BEGIN PASSAGE SHOWN

Officials had anticipated that her release could come as early as Monday evening, but her secretary Hasan Mahmud told AFP the travel plans had been delayed.
"Some practical arrangements have delayed her release and her travel to the United States. She will be released within a day or two. The government is fully cooperating in this regard," Mahmud said.
The sudden move by the army-backed government to release Sheikh Hasina comes as it tries to end a stalemate with Bangladesh's two main political parties, the Awami League and the Bangladesh Nationalist Party (BNP).
Both parties are refusing to hold talks to plan for an election at the end of the year because both of their leaders, Sheikh Hasina and the BNP leader Khaleda Zia, are detained.
Despite the courts clearing the way for her release, Sheikh Hasina will still face graft charges and will be tried in absentia.
The Deputy Prison Chief Shamsul Haider Siddiqui said on Tuesday they would "release her as soon as they receive the administrative order."
Newspapers have reported the government is also preparing to release Zia, but the two-time former prime minister is refusing to leave Bangladesh, saying she prefers to be treated for her acute arthritis and knee problems at home.
The BNP and the Awami League leaders have been blamed for the political paralysis and unrest that led to the imposition of a state of emergency and formation of an army-backed authority in January 2007.
The interim government had tried to force the two women into exile last year as part of an effort to clean up the country's notoriously dysfunctional political system, but they refused to leave and were put on trial instead.

END PASSAGE SHOWN
BEGIN GIVEN INFORMATION

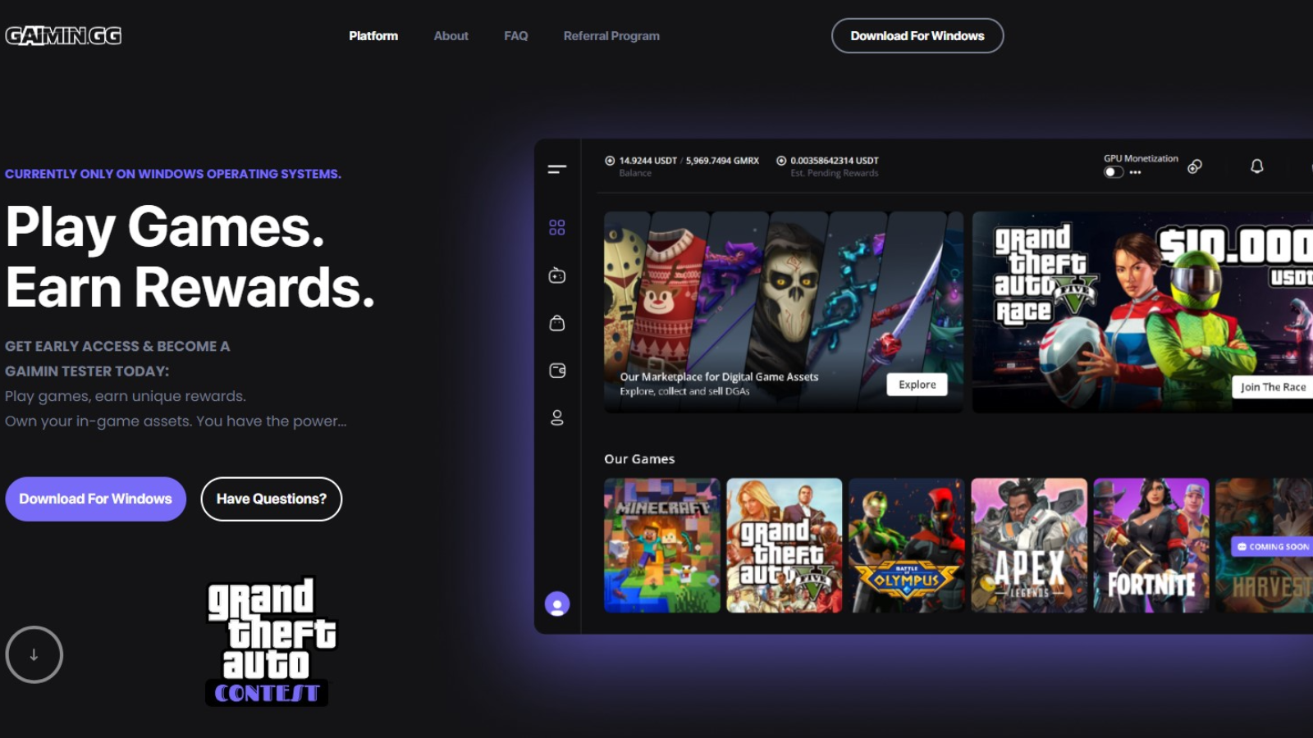
Task: Select the dashboard grid icon in the sidebar
Action: point(557,227)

END GIVEN INFORMATION

> [PROBLEMS TO SOLVE]
A. In two sentences, what does the news passage report?
B. Can you write out the part of the news passage starting at "Newspapers have reported" and ending at "on trial instead."?

> [EXERCISE SOLUTIONS]
A. Bangladesh's army-backed government is moving to release Sheikh Hasina, though practical arrangements have delayed her release and her travel to the United States, and she will still be tried in absentia on graft charges. The move is meant to end a stalemate with the Awami League and the BNP, which refuse to hold election talks while their leaders, Sheikh Hasina and Khaleda Zia, are detained.

B.
Newspapers have reported the government is also preparing to release Zia, but the two-time former prime minister is refusing to leave Bangladesh, saying she prefers to be treated for her acute arthritis and knee problems at home.
The BNP and the Awami League leaders have been blamed for the political paralysis and unrest that led to the imposition of a state of emergency and formation of an army-backed authority in January 2007.
The interim government had tried to force the two women into exile last year as part of an effort to clean up the country's notoriously dysfunctional political system, but they refused to leave and were put on trial instead.